High oxygen content is unfavorable for the deoxygenation process during the thermal conversion of hydrolyzed lignin into liquid fuel. This study investigated the effects of nickel and molybdenum supported on molecular sieves, as well as temperature, on the catalytic co-pyrolysis of hydrolyzed lignin and waste tires in a microwave fluidized bed for the production of monocyclic aromatics. Results indicated that the hydrocarbon radicals generated by the added waste tires quenched the oxygen radicals from hydrolyzed lignin, improved the distribution of co-pyrolysis products and mitigated the coking of the catalyst.
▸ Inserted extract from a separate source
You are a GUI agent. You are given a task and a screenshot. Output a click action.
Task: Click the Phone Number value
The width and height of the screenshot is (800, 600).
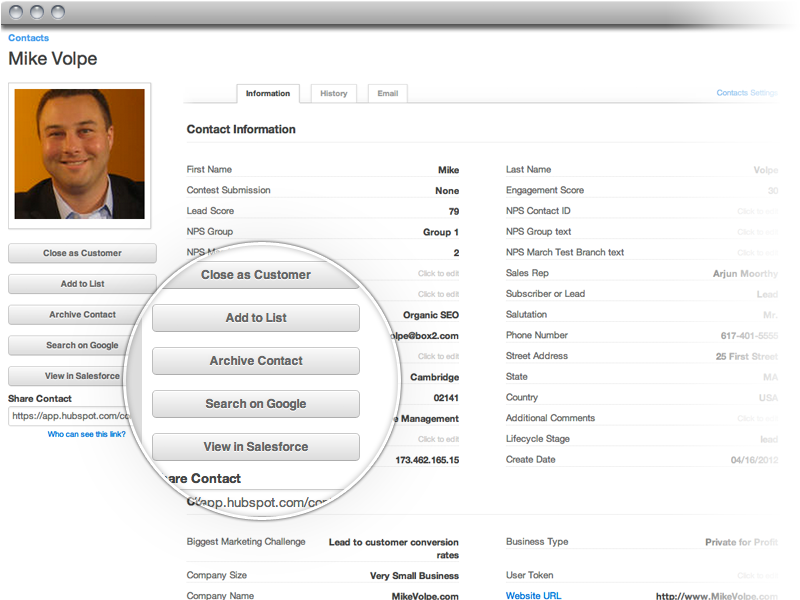click(x=742, y=335)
Compared to the composite molecular sieve carrier, under the action of the bimetallic co-loaded catalyst, at 550 °C and with a Ni:Mo ratio of 2:1, the ideal bio-oil yield reached the highest of 42.64 wt%, and the selectivity of MAHs is 46.15 %. The microwave fluidized bed catalytic co-pyrolysis process provides an efficient approach for converting organic solid wastes, such as hydrolyzed lignin and waste tires, into high-value products, including monoaromatic hydrocarbons.

Suggested Citation

  • Wang, Wei & Zhong, Zhaoping & Zheng, Xiang & Ye, Qihang & Li, Yihui & Yang, Yuxuan & Qi, Renzhi, 2025. "Catalytic co-pyrolysis of hydrolyzed lignin and waste tires over NiMo modified HZSM-5/MCM-41 composite molecular sieve in microwave fluidized bed for monocyclic aromatic hydrocarbons," Energy, Elsevier, vol. 329(C).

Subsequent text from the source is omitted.